Postoperative care has been reported to play a critical role in patients with DNIs and DNM (5, 31, 40). Appropriate and careful selection of patients for ICU admission is sometimes fundamental for these patients to manage severe sepsis and/or septic shock and every possible complication, both at the beginning and after surgery (31, 40). In the present study, ICU admission was not found to be a crucial factor related to mortality. One hypothesis for these results is that the above-mentioned critical care might contribute to the survival of patients with severe morbidities.
In contrast to the above-mentioned risk factor, mechanical ventilation was a significant risk factor for both mortality and delay in oral dietary intake, with adjusted ORs of 3.96 (95%CI 2.51–6.23) and 1.92 (95%CI 1.53–2.41), respectively. One background hypothesis is that the deteriorated conditions of the patients led to endotracheal intubation in the first place. According to the previous support, most cases with DNM showed whole body deterioration and received support from an artificial respirator for an extended period (2, 40). Similar to the results for mechanical ventilation, the duration of empirical antibiotic therapy (days) was also a significant risk factor for both mortality and delay in oral dietary intake, with adjusted ORs of 1.00 (95%CI 1.00-1.02) and 1.18 (95%CI 1.17–1.19), respectively. Along with surgical drainage, high-dose intravenous antibiotics are the mainstay for the management of DNIs. These results correspond to the longer intravenous antibiotic therapy in more critically ill patients with infection.

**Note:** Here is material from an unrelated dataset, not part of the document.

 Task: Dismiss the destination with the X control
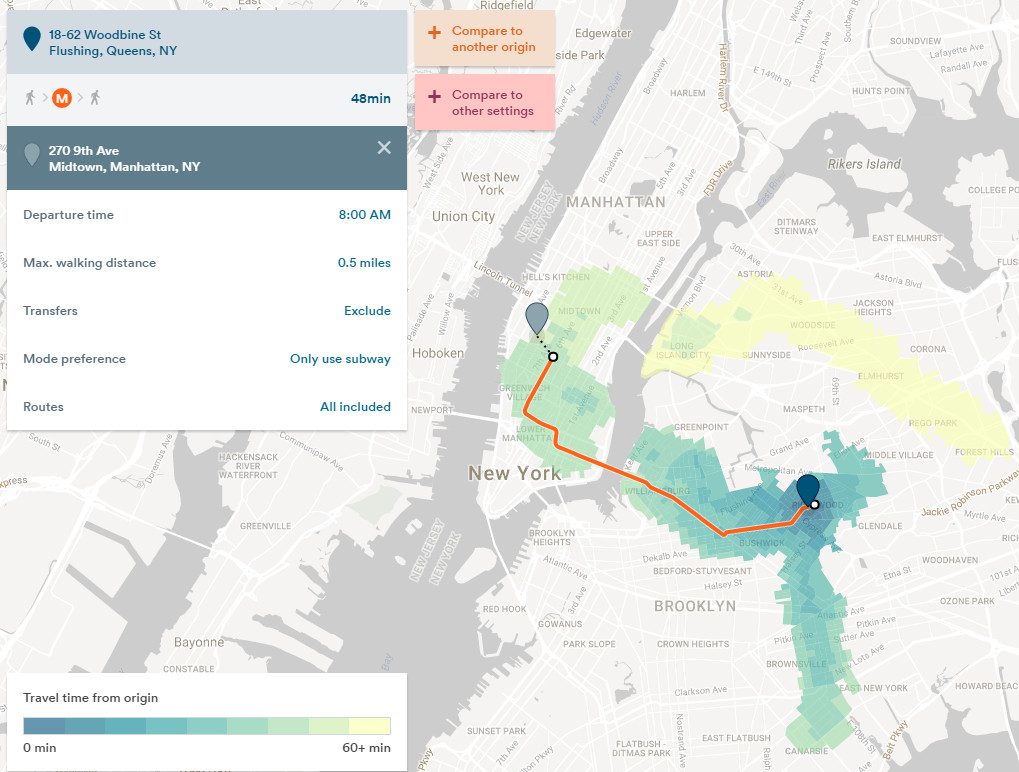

Finally, if patients can recover from their severely ill condition, rehabilitation for dysphagia might be indicated. Although only a few reports have addressed rehabilitation for DNIs or DNM because of the absence of detailed swallowing evaluation (11, 41), the present nationwide study showed that approximately 10% of patients with DNIs received rehabilitation therapy. This was a significant factor for a delay in oral dietary intake, with an adjusted OR of 2.05 (95%CI 1.44–2.92). These results correspond to the situation where the right person (suffering from dysphagia) is in the right place (undergoing rehabilitation).
Several limitations of this study need to be acknowledged. First, this study was based on a retrospective cohort study using a national Japanese database, and generalization of the results outside Japan may not be appropriate. Second, comorbidities are less accurately recorded in administrative claims databases than in planned prospective studies. Third, the absence of records on vital signs, blood tests, and blood and bacteriological cultures in the DPC database precluded a more rigorous definition of septic shock, as discussed in the previous report (13). Moreover, DPC data come from an inpatient database, and it is difficult to evaluate the delay from onset to intervention.
Within these limitations, the current study with the largest retrospective cohort using a nationwide database has several advantages. It was found that clinical risk factors differed between mortality and delay in oral dietary intake other than age ≥ 75 years, sepsis, mechanical ventilation, and duration of empirical antibiotic therapy. Other than these factors, DM contributed only to mortality. Conversely, DNM, repeated surgery, tracheostomy, and intensive care unit admission contributed to a delay in oral dietary intake, but not mortality. Further research including multicentre prospective studies of DNM and DNI is necessary to establish precise therapeutic approaches for managing DNIs and the optimal treatment for DNM.